▶ [SOURCE TEXT]

Bayesian fitting and forecasting

In this notebook, we show how to make a Bayesian fit to estimate \(M\), \(\tau\), and production using pymc’s No-U-Turn Sampler.

This starts out very similar to the deterministic forecast.

[1]:
# If necessary, install pymc
# %pip install pymc
[2]:
import numpy as np
from scipy.interpolate import interp1d, UnivariateSpline
from scipy.integrate import cumulative_trapezoid
from scipy.misc import derivative
import pandas as pd
import matplotlib.pyplot as plt
import pymc as pm
import arviz as az
import seaborn as sns

import bluebonnet as bb
from bluebonnet.flow import (
    IdealReservoir,
    FlowProperties,
    SinglePhaseReservoir,
    RelPermParams,
)
from bluebonnet.forecast import Bounds, ForecasterOnePhase
from pymc.distributions.dist_math import SplineWrapper
[3]:
# Get ideal gas recovery
t_end = 6
time = np.linspace(0, np.sqrt(t_end), 10_000) ** 2
res_ideal = IdealReservoir(50, 1000, 9000, None)
res_ideal.simulate(time)
rf_ideal = res_ideal.recovery_factor()
rf_func = interp1d(time, rf_ideal, bounds_error=False, fill_value=(0, rf_ideal[-1]))
rf_func2 = UnivariateSpline(time, rf_ideal, s=0)

▶ [TASK INSTRUCTIONS]
1) In the Bayesian fitting notebook, which sampler is used to make the fit?
2) Print a passage of the Bayesian fitting notebook, beginning at the words "Bayesian fitting and" and stopping after "the deterministic forecast.".
The data after this point is separate from the Bayesian fitting notebook.

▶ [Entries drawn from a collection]
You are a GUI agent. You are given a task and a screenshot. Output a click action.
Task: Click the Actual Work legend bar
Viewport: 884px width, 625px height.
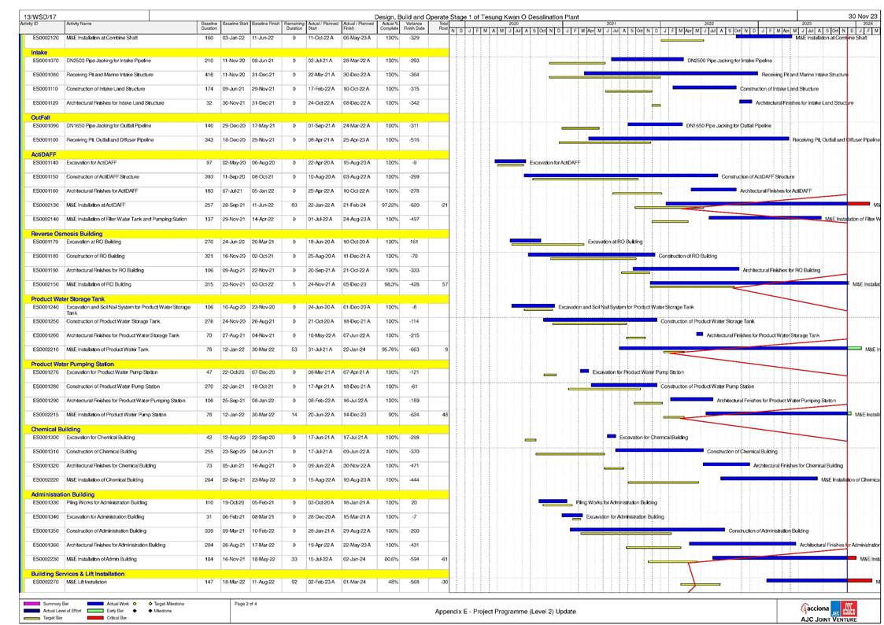coord(96,604)
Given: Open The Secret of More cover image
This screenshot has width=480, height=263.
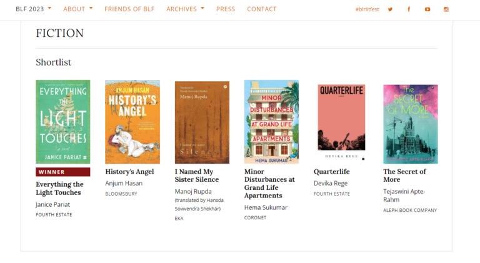Looking at the screenshot, I should coord(410,122).
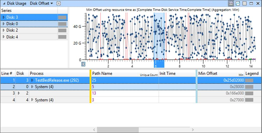Expand the TestBedRelease.exe (292) process row
Screen dimensions: 262x133
click(x=32, y=80)
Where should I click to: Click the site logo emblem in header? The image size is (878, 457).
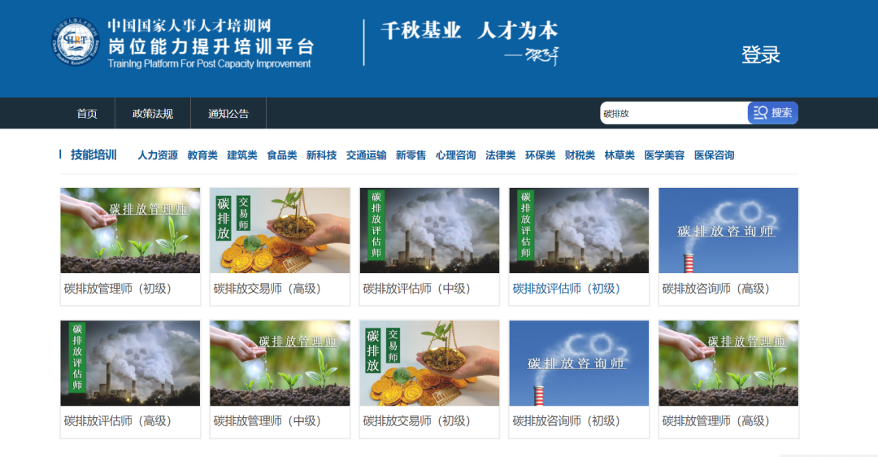click(76, 42)
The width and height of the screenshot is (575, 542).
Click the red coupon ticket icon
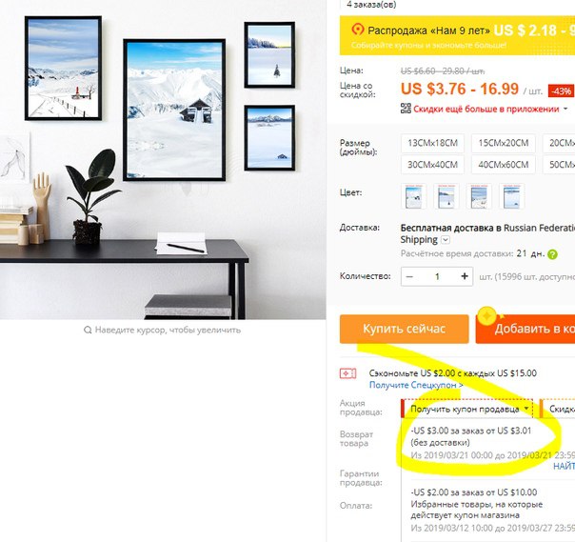click(x=347, y=373)
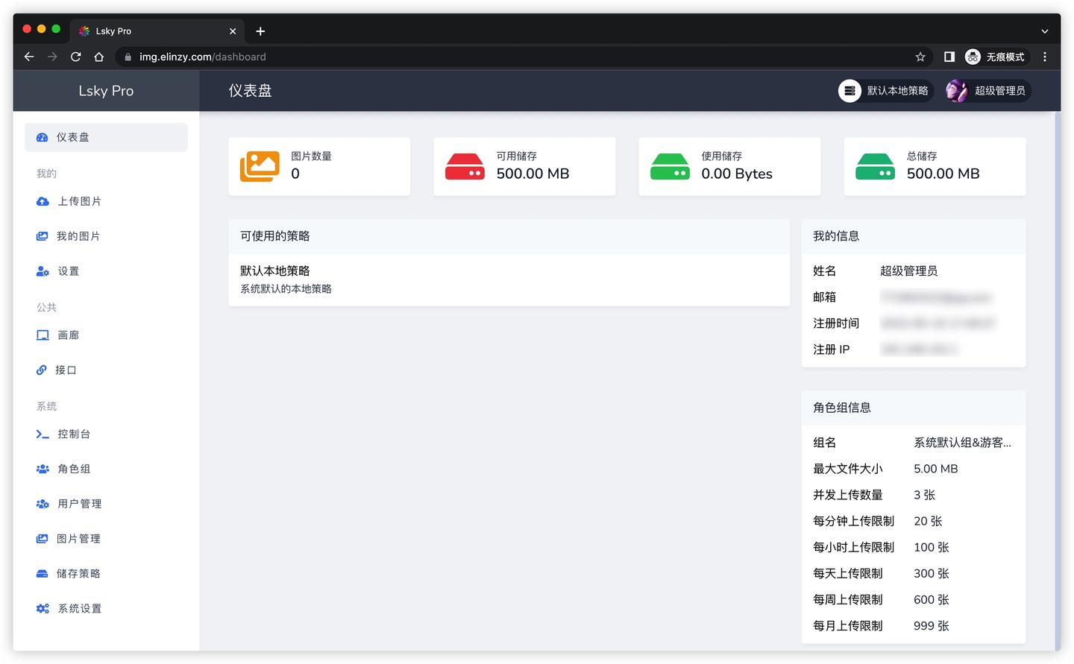Open the Console terminal icon
Viewport: 1074px width, 664px height.
pyautogui.click(x=42, y=434)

▶ [SET OF ANSWERS]
1) Pymc's No-U-Turn Sampler.

2)
Bayesian fitting and forecasting

In this notebook, we show how to make a Bayesian fit to estimate \(M\), \(\tau\), and production using pymc’s No-U-Turn Sampler.

This starts out very similar to the deterministic forecast.